Tribunal service was wrong not to allow doctor to quit medical register, judge saysBMJ 2013; 346 doi: http://dx.doi.org/10.1136/bmj.f1672 (Published 14 March 2013) Cite this as: BMJ 2013;346:f1672
The High Court in Manchester has quashed an “irrational” refusal by the Medical Practitioners Tribunal Service to let a suicidal paediatrician remove himself voluntarily from the medical register rather than face allegations of misconduct at a fitness to practise hearing.
Judge Graham Wood said that the decision to refuse the request was “a conclusion which no tribunal properly directing itself on the identified unchallenged evidence could have arrived at.”
Unusually, his judgment conceals the identity of the doctor, whose case was heard in private and who is referred to only by the initials LI.
The doctor, now aged 67, was working as a paediatric locum at Queen Elizabeth Hospital in Woolwich, southeast London, in 2008 when a 10 year old boy with cerebral palsy was brought to the hospital’s emergency department with pain in a hip, which had previously been operated on. He was unable to be admitted as an inpatient because of a shortage of beds.
LI prescribed a fentanyl patch, an opiate, which released at 50 micrograms an hour. The pharmacist expressed concern about the dose, which the doctor was reluctant to change, but he ultimately agreed to halve the dose.
The boy was given the patch and within two days had a cardiac arrest and died. His parents complained to the General Medical Council, which obtained a consultant paediatrician’s report making a causal link between the prescription, said to be “reckless,” and the death.
A GMC interim orders panel placed conditions on LI’s registration, and he worked in Western Australia under the same conditions from 2009 until late 2011. Meanwhile, details emerged of a further incident in which a child with cerebral palsy had died in 2007 at a hospital in north Wales after being admitted with a suspected viral infection. LI had not treated the child but was responsible for the night clinical team and the management of the child. In July 2012 LI was suspended under an interim order.
The judge said that LI had been practising without criticism in Australia but that he had mental health problems and had been treated by a psychiatrist for a number of years. His problems were complex and involved “the exhibiting of Asperger’s traits which was associated with recurrent depressive episodes, anxiety, and obsessional tendencies.” He also had thoughts of suicide.
The medical evidence was central to the panel’s decision making process, said the judge. The panel heard from three psychiatrists, including his treating psychiatrist and an independent psychiatrist asked by the panel to give an objective opinion.
The three psychiatrists provided written and oral evidence “that Dr I’s mental health was such that not only was he unfit to participate effectively in the GMC proceedings but also, and significantly, that he was unfit to practise medicine now or at any time in the future.” There was no discernible difference among the three, and the panel accepted that LI was genuine and not seeking to manipulate the process.

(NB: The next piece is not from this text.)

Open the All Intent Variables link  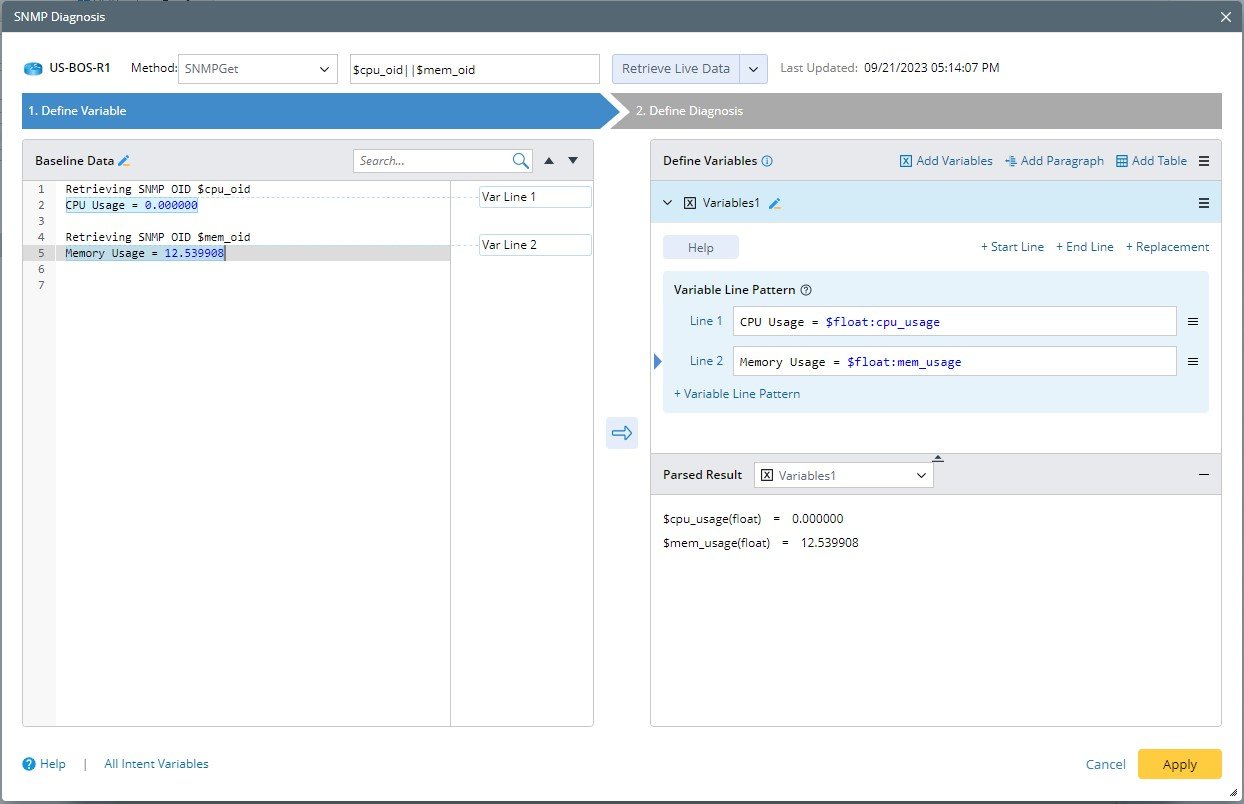tap(156, 764)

There was a residual risk of suicide if a hearing went ahead with LI present, the judge said. And once the GMC had that said it would not go ahead with a hearing in his absence, if a stay was granted on this occasion because of his health, “a very compelling reason was required if such a factor [health] was not to tip the balance substantially in favour of the granting of voluntary erasure.”

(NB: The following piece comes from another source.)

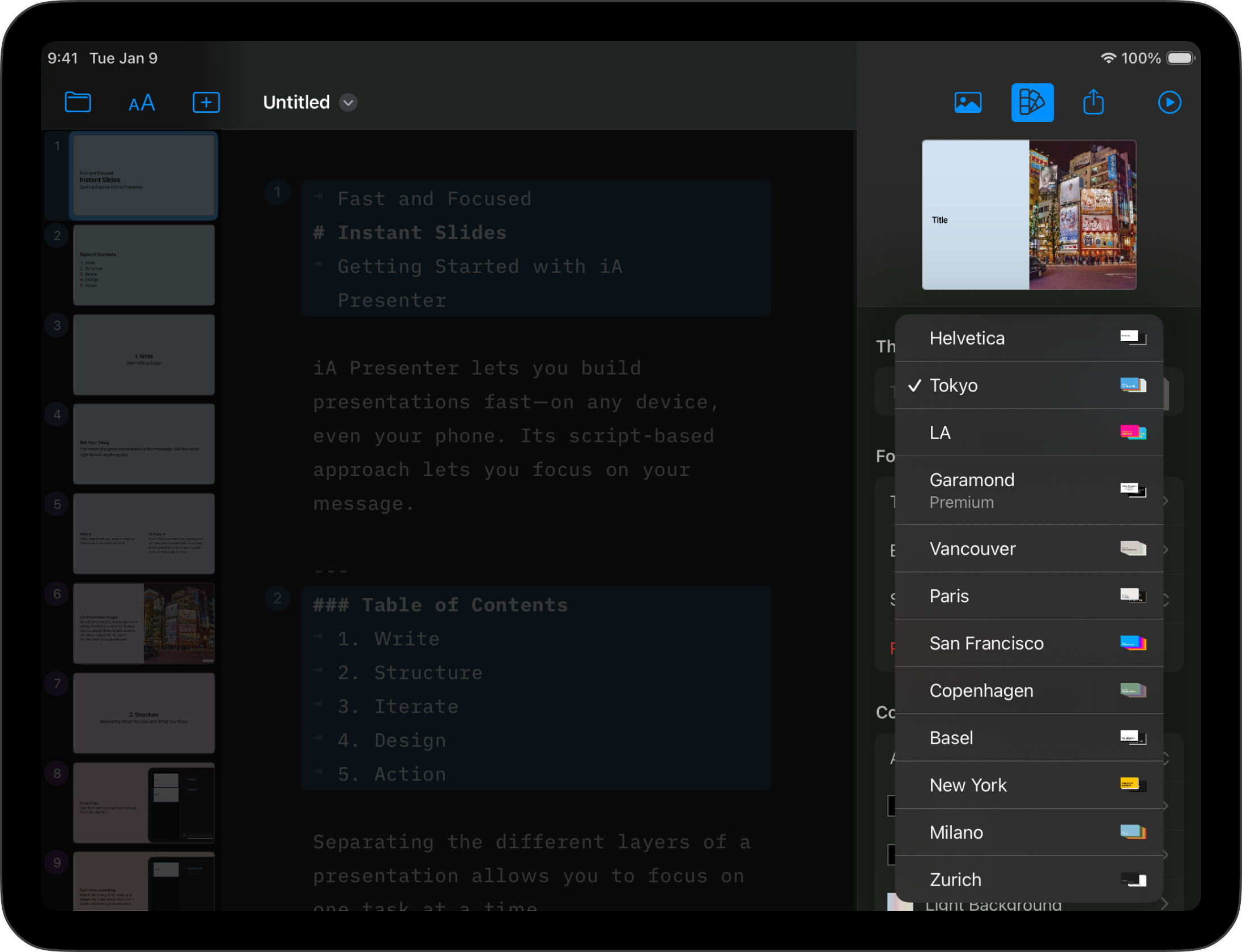This screenshot has height=952, width=1242.
Task: Open the media image library icon
Action: coord(968,103)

The panel had been “alarmed” by LI’s wish to practise in Australia if he were allowed to take himself off the UK register. It also mentioned “a parallel interest on the part of the bereaved parents in seeing that any professional culpability is identified and risks appropriately managed.”
However, the judge said that the declared intention to work in Australia would be relevant only if it were realistic. The panel’s limited evaluation of this did not inspire confidence that it had considered whether a determination on voluntary erasure that spelt out the evidence that LI was unfit to work as a doctor at any time in the future—as the GMC was advocating—would have addressed the risk to overseas patients.
And an indication that the panel had taken into account irrelevant matters was its reference to the parallel interests of the bereaved parents, added the judge. Complainants used to be entrusted with bringing the “prosecution,” but under current guidance the interest of the bereaved parents could not have had any relevance, he said.